#### [할 일]
아래 자료의 모든 줄을 한 글자도 바꾸지 말고 그대로 다시 출력해 주세요.

#### [추출된 정보]
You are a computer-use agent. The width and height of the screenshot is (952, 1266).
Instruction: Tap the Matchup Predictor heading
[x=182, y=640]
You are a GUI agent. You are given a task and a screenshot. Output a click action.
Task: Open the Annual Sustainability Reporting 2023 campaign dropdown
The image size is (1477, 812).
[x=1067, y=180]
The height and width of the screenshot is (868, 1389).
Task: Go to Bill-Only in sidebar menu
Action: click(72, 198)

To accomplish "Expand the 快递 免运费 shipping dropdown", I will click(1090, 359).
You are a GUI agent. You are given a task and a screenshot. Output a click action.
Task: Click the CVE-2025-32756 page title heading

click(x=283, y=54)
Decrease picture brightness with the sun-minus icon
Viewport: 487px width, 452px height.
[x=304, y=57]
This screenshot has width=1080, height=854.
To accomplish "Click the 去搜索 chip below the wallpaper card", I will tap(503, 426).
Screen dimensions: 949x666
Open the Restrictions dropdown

#### [문제 풀이]
You are a computer-use agent. The width and height of the screenshot is (952, 1266).
Instruction: Tap the Matchup Predictor heading
[x=182, y=640]
You are a GUI agent. You are given a task and a screenshot. Output a click action.
Task: Open the Annual Sustainability Reporting 2023 campaign dropdown
The image size is (1477, 812).
[x=1067, y=180]
The height and width of the screenshot is (868, 1389).
Task: Go to Bill-Only in sidebar menu
Action: click(72, 198)

To accomplish "Expand the 快递 免运费 shipping dropdown", I will click(1090, 359).
You are a GUI agent. You are given a task and a screenshot. Output a click action.
Task: Click the CVE-2025-32756 page title heading

click(x=283, y=54)
Decrease picture brightness with the sun-minus icon
Viewport: 487px width, 452px height.
[x=304, y=57]
This screenshot has width=1080, height=854.
To accomplish "Click the 去搜索 chip below the wallpaper card", I will tap(503, 426).
Screen dimensions: 949x666
Open the Restrictions dropdown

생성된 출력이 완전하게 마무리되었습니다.